Tuesday, 27 March 2012

How to Make a Weight Loss Meal Plan


If you have made the decision to lose weight, you will need to start thinking about changing your diet. Creating a weight loss meal plan is something that you should do to help you with your weight loss journey. Planning ahead with your meals is the best way to avoid the normal pitfalls – such as reaching for the hamburger when you work late instead of having some soup ready to defrost in the freezer.

The first stage is to think about what you like eating. This includes your McDonalds and the pizzas that you love to have with friends and family. Include everything that you love and then put a marker against those that are healthy. When you come up to unhealthy options, take your time to look at ways to make them healthy. You can make your own pizzas and burgers instead of relying on store bought and fast food joints.

You will need to make a meal plan for the whole week.
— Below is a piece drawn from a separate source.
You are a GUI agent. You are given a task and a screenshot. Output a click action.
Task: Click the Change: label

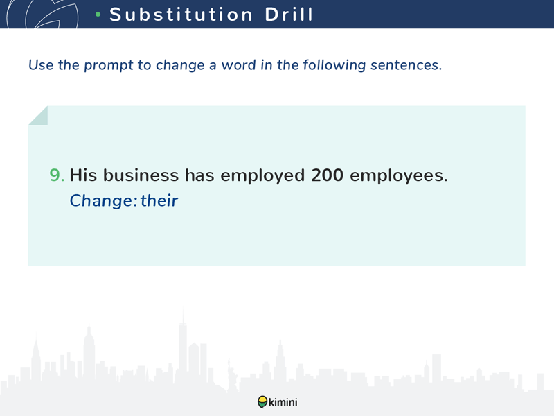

This should include all of your meals and snacks. Some people will choose to have two snacks in between their meals, while others will add one on at the end of the night. There is nothing wrong with either one. You can have more meals during the day – it is all about the portions that you dish up.
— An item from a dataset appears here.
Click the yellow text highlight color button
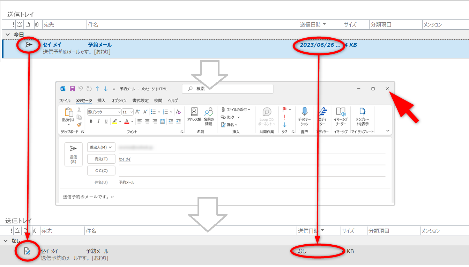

Having snacks during the day is important to keep the metabolism going. Having three meals a day is also important for the exact same reason. By skipping meals, you will put your body into starvation mode. It will slow the metabolism down in a way to preempt not getting enough calories for the day to be able to do everything.

You need to think about the food that you are eating for each meal. For breakfast, it is important to start the day with some fuel. You need some carbohydrates in your breakfast to offer energy. Look out for whole wheat option for your breads and grains. You will also need to add some calcium, whether that is milk with your cereal or some milk to drink. You could even have yogurt with your cereal if you are not a fan of milk. Protein is something that you should add to your breakfast. It may seem difficult to get all of these into your breakfast so look at alternating them during the week.

If you have the perfect breakfast, your morning snack will not need to be big. A portion of nuts is a great option because they are full of fiber. Fiber is broken down much slower by the body, which means that you will have more energy during the day. Fruit is also a great option for a snack.

Lunch and dinner should be full of protein and vegetables. Salads, stews and soups are great options. You can easily put your own salads together the night before and then store them in the fridge or you can make soup and eat the leftovers. A healthy sandwich is also a great option for your lunch or dinner.